If you’re applying for FERS Disability Retirement benefits, your first inclination is probably to compile 12 years’ worth of medication documentation in the hope that this ‘quantitative’ evidence would convince the OPM. Sadly, this can be a trap because, despite the many pieces of paper suggesting a medical condition, you still continued to work for this same 12-year period.
Determining Legal Sufficiency
Ultimately, the problem that has caused many individuals headaches is the element of subjectivity that seems to be present with these applications. With this in mind, we highly recommend contacting an experienced attorney who will know what should and shouldn’t be filed and to put you in the right position for acceptance.
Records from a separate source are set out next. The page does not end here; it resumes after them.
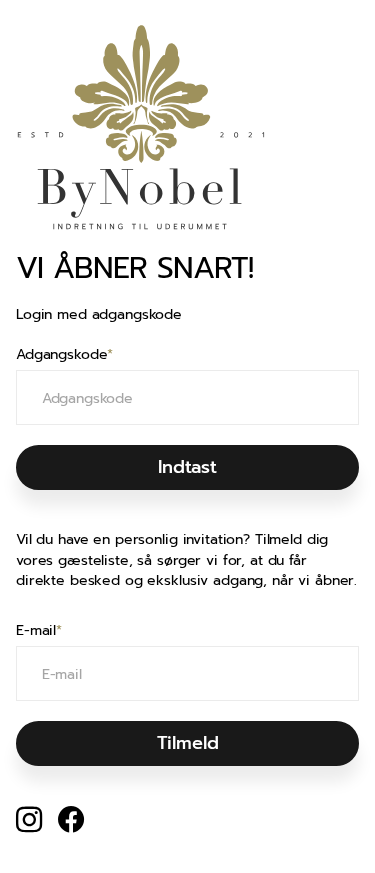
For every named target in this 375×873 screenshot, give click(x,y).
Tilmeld (188, 743)
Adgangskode (64, 355)
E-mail (39, 631)
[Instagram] (29, 819)
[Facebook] (71, 820)
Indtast (187, 467)
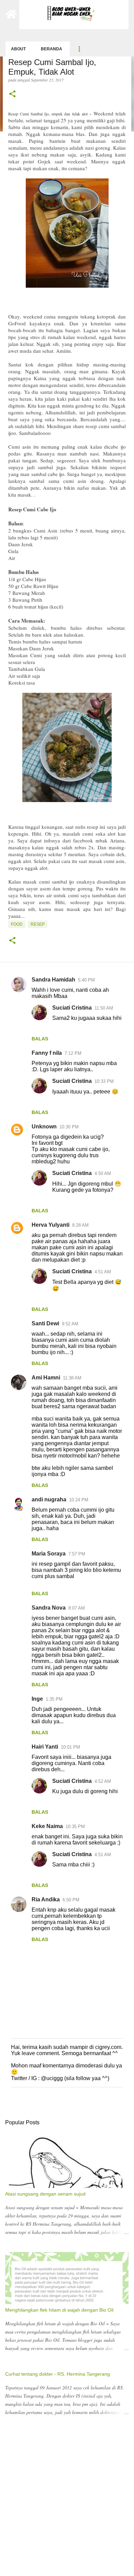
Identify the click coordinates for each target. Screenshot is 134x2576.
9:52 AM (70, 1323)
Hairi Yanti (45, 1747)
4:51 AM (102, 1271)
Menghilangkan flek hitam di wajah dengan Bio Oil (59, 2310)
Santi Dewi (45, 1323)
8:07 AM (76, 1608)
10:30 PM (69, 1126)
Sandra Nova (49, 1608)
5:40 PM (86, 980)
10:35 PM (75, 1826)
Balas (40, 1038)
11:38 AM (72, 1377)
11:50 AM (103, 1008)
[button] (12, 94)
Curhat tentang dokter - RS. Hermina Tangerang (57, 2374)
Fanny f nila (47, 1053)
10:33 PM (104, 1081)
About (18, 49)
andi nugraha (49, 1499)
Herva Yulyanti (50, 1225)
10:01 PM (70, 1747)
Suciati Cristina (72, 1008)
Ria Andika (46, 1899)
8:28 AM (80, 1225)
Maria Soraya (49, 1553)
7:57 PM (76, 1553)
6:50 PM (71, 1899)
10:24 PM (78, 1499)
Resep (38, 924)
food (17, 924)
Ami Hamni (46, 1377)
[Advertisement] (67, 2504)
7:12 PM (73, 1053)
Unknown (44, 1126)
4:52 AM (102, 1781)
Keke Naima (47, 1826)
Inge (37, 1699)
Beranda (51, 49)
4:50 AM (102, 1173)
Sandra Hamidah (53, 980)
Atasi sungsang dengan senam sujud (45, 2194)
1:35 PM (54, 1699)
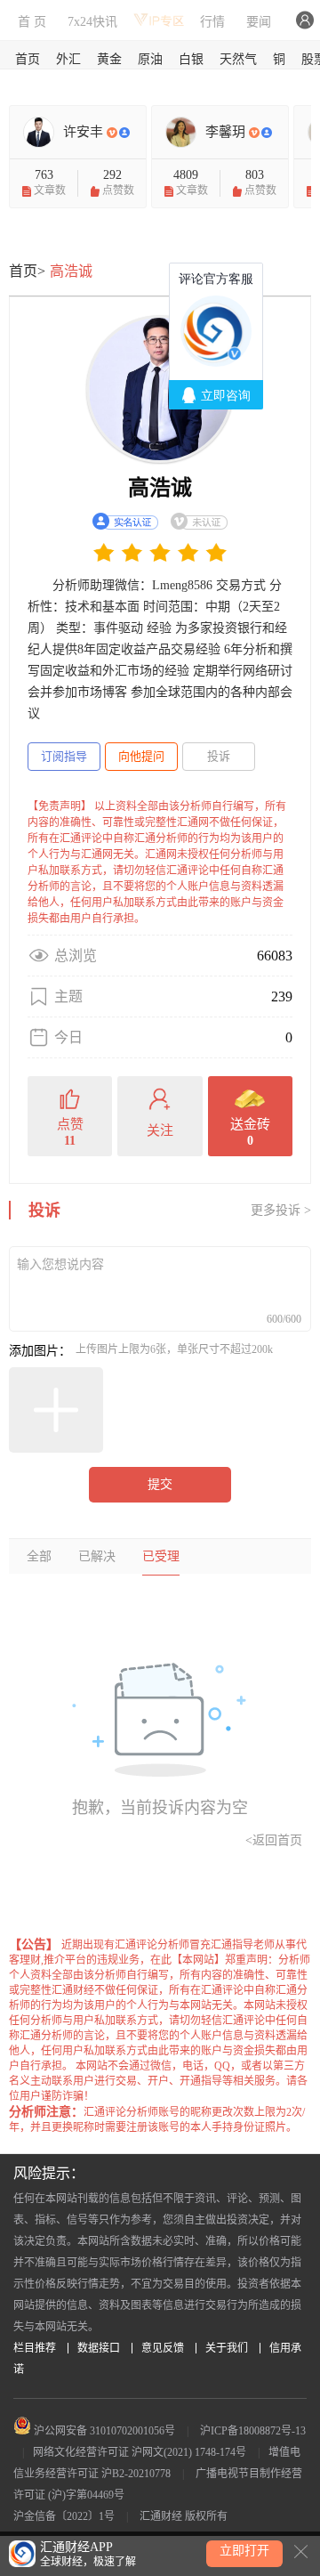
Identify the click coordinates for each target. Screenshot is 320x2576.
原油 (150, 59)
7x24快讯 (92, 21)
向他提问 (141, 756)
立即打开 (244, 2550)
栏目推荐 (34, 2348)
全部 (39, 1556)
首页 (27, 59)
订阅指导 (64, 756)
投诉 (218, 756)
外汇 (68, 59)
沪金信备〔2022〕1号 (64, 2516)
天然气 (238, 59)
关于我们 (226, 2348)
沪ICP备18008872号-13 (253, 2431)
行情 (212, 21)
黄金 (109, 59)
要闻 (258, 21)
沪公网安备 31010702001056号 (103, 2431)
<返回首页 (273, 1840)
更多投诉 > (281, 1210)
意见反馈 (162, 2348)
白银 (191, 59)
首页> (27, 271)
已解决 (97, 1556)
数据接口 (98, 2348)
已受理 (161, 1556)
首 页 (32, 21)
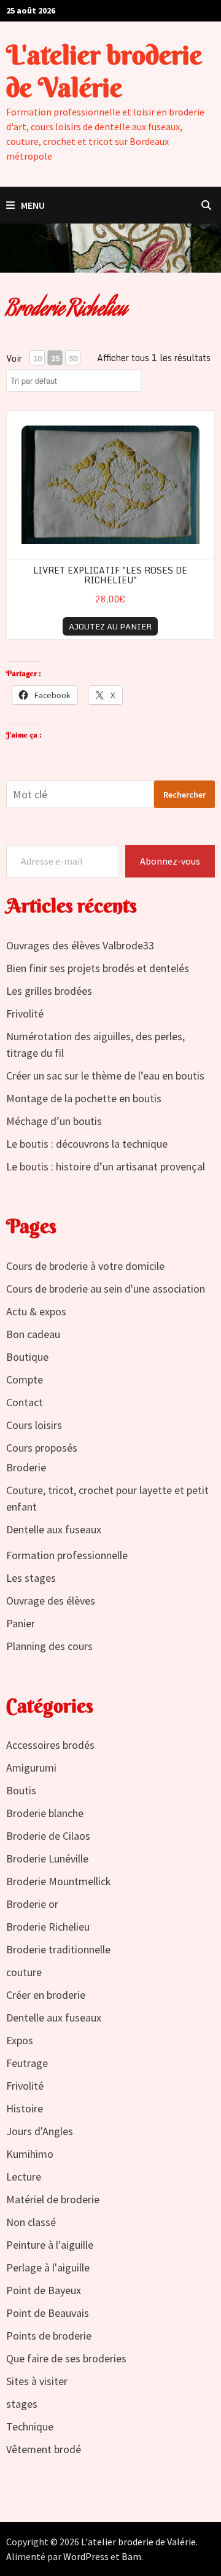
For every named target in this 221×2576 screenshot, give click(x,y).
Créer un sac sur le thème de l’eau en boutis (105, 1075)
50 (73, 358)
Rather than including evidence you think is important, you can switch the attention to what the OPM will find important.
To get past the heavy gatekeeping of the OPM, submitting one wrong file could be the difference between success and failure. Don’t get us wrong, the Bruner Presumption and other arguments we’ve presented will certainly help your case, but they should never be relied upon to pass the sufficiency test.